AI Goban/Baduk Board Detector
Computer vision system that reads a physical Go board from a photo and outputs a digital board state.
Overview
A pipeline that takes a photo of a Go board and produces an SGF file with the current position. Started with classical computer vision (OpenCV, Hough transforms), then moved to deep learning with Meta's SAM 3 for segmentation, running on rented GPUs via Vast.ai.
Problem
Recording physical Go games requires manual move-by-move transcription or expensive dedicated hardware. A camera-based system could make any board game digitally analysable.
Constraints
- Must work on varied boards, lighting conditions, and camera angles
- No dedicated hardware, just a phone camera
- GPU inference cost needs to stay low for batch processing
Approach
Iterative. Started with classical CV (Hough circles for stones, Hough lines for the grid), hit parameter sensitivity limits, then moved to zero-shot segmentation with SAM 3. Currently using Ultralytics SAM 3 with post-processing for stone filtering, running on rented GPUs.
Key Decisions
Moved from classical CV to SAM 3
Hough-based detection required per-board parameter tuning. SAM generalises across lighting and board types without domain-specific training.
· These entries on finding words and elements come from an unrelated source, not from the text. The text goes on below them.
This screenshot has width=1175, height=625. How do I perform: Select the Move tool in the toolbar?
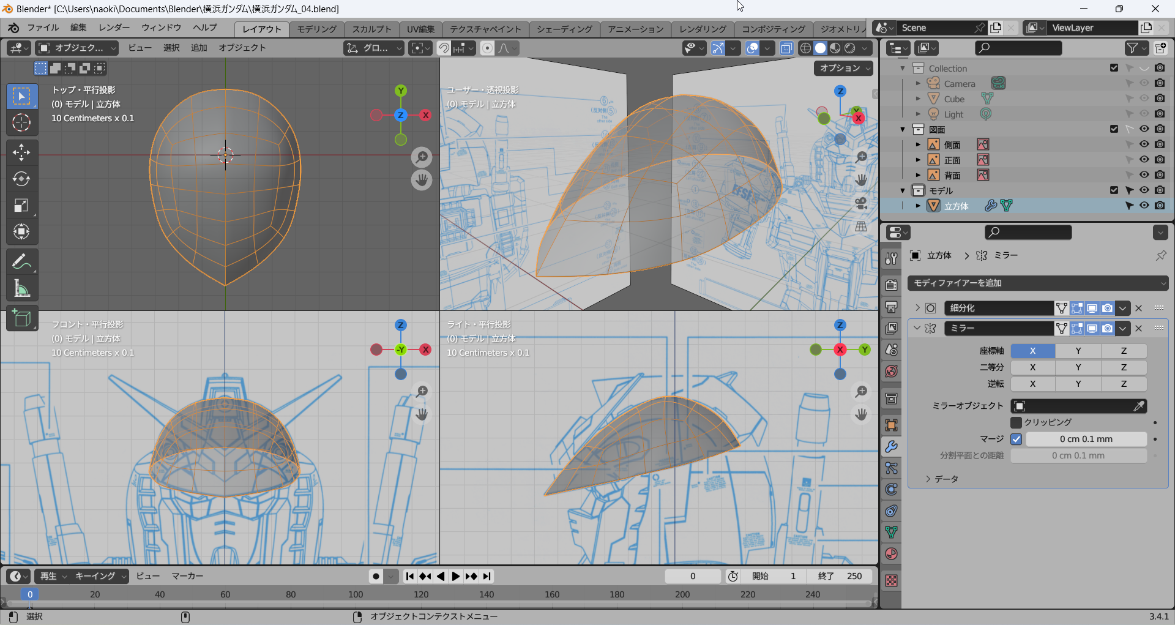click(21, 152)
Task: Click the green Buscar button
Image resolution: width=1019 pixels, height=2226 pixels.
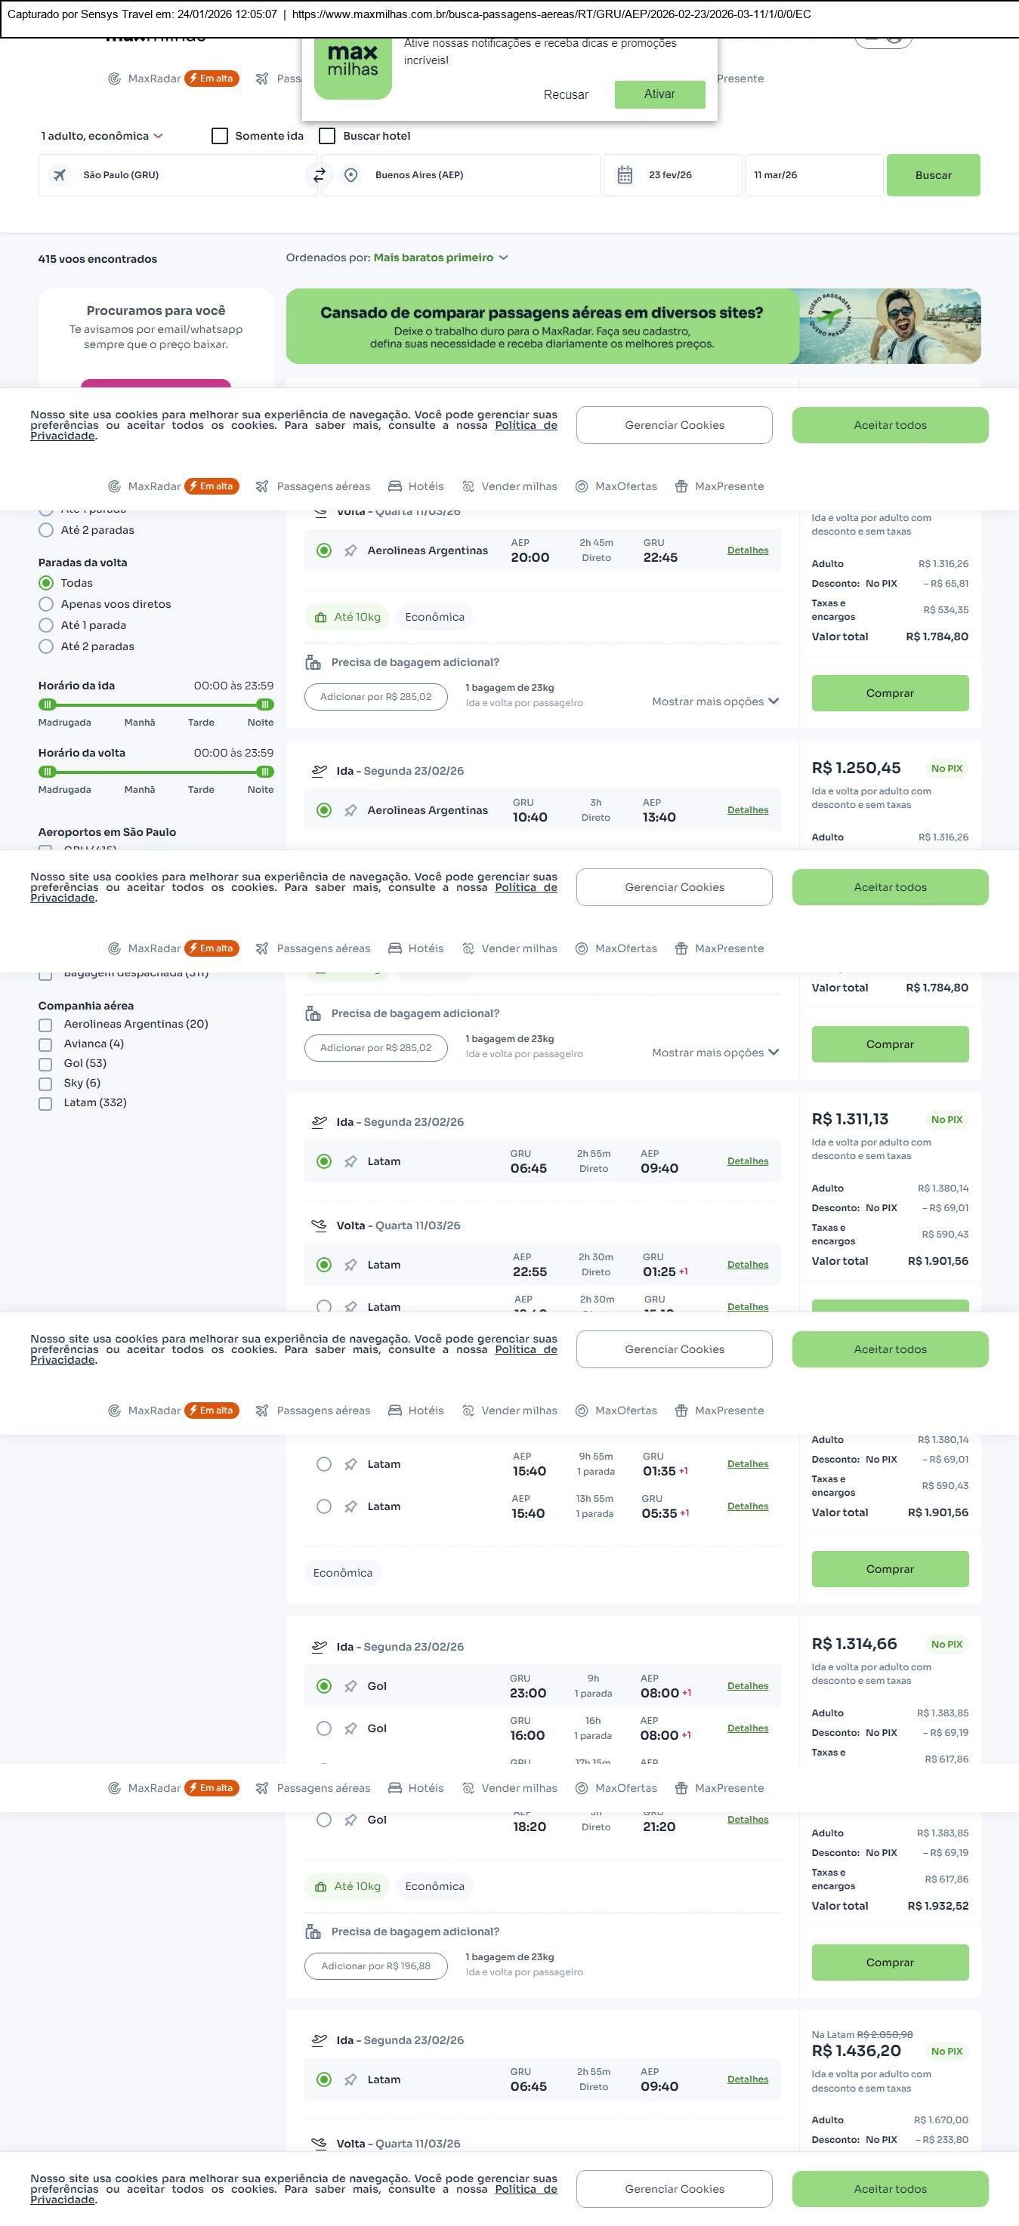Action: (x=933, y=175)
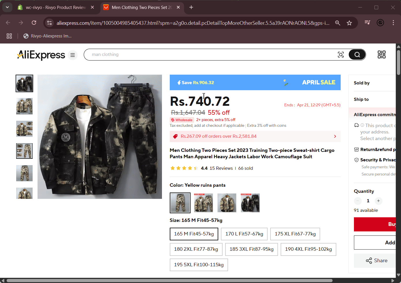401x283 pixels.
Task: Reload the page with the refresh icon
Action: (34, 23)
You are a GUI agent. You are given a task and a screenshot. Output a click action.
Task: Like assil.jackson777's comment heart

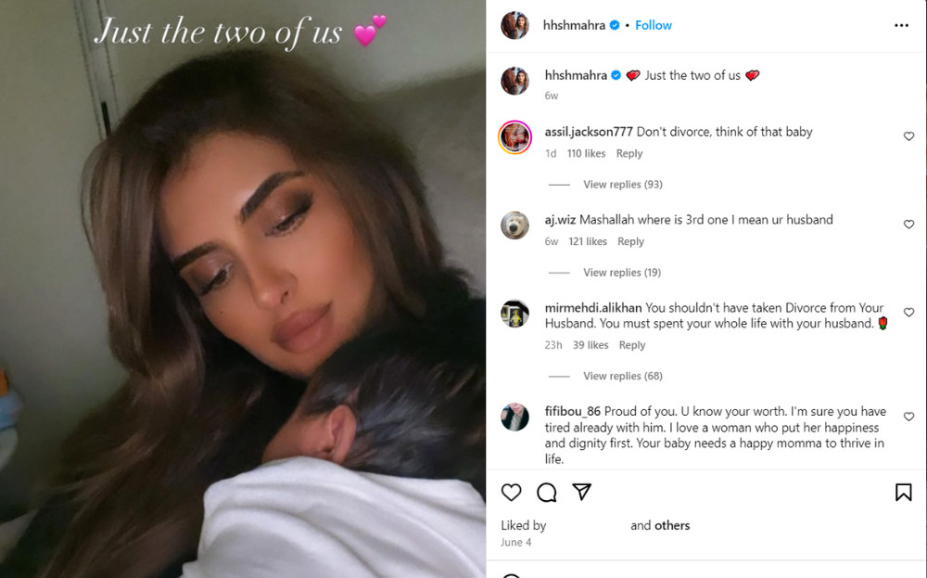coord(908,136)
Vast.ai over Google Colab for GPU inference
Colab sessions disconnect, GPU allocation is unreliable, and batch processing 50+ images needs stable sessions. Vast.ai gives predictable cost and full session control.
Tech Stack
Python OpenCV Meta SAM 3 Ultralytics PyTorch Vast.ai Google Colab
Result & Impact
- 92-95%Stone detection accuracy
- ~2s per imageInference time (GPU)
Handles varied real-world photos with minimal manual intervention. Outputs standard SGF files compatible with any Go software.
Learnings
- Classical CV is a useful prototyping step but breaks down when you need robustness across conditions
- SAM 3 segments everything, not just what you want. Post-processing to filter relevant masks is where most of the work goes
- Renting GPUs on demand is more practical than free tier cloud notebooks for anything beyond experimentation
This project is an ongoing effort to build a camera-based Go board reader. The goal is to point a phone at a board, take a photo, and get back a digital representation of the position.
Current state
The pipeline uses Meta’s SAM 3 (via Ultralytics) for stone segmentation, with post-processing to filter stone masks from background noise based on circularity and size. Grid detection maps segmented stones to board intersections. The output is an SGF file.
Inference runs on rented RTX 4090s via Vast.ai at roughly $0.30/hour.
What’s next
- Fine-tuning on Go-specific training data to improve edge-of-board accuracy
- Temporal tracking across consecutive photos for full game recording
- A simple API that accepts a photo and returns SGF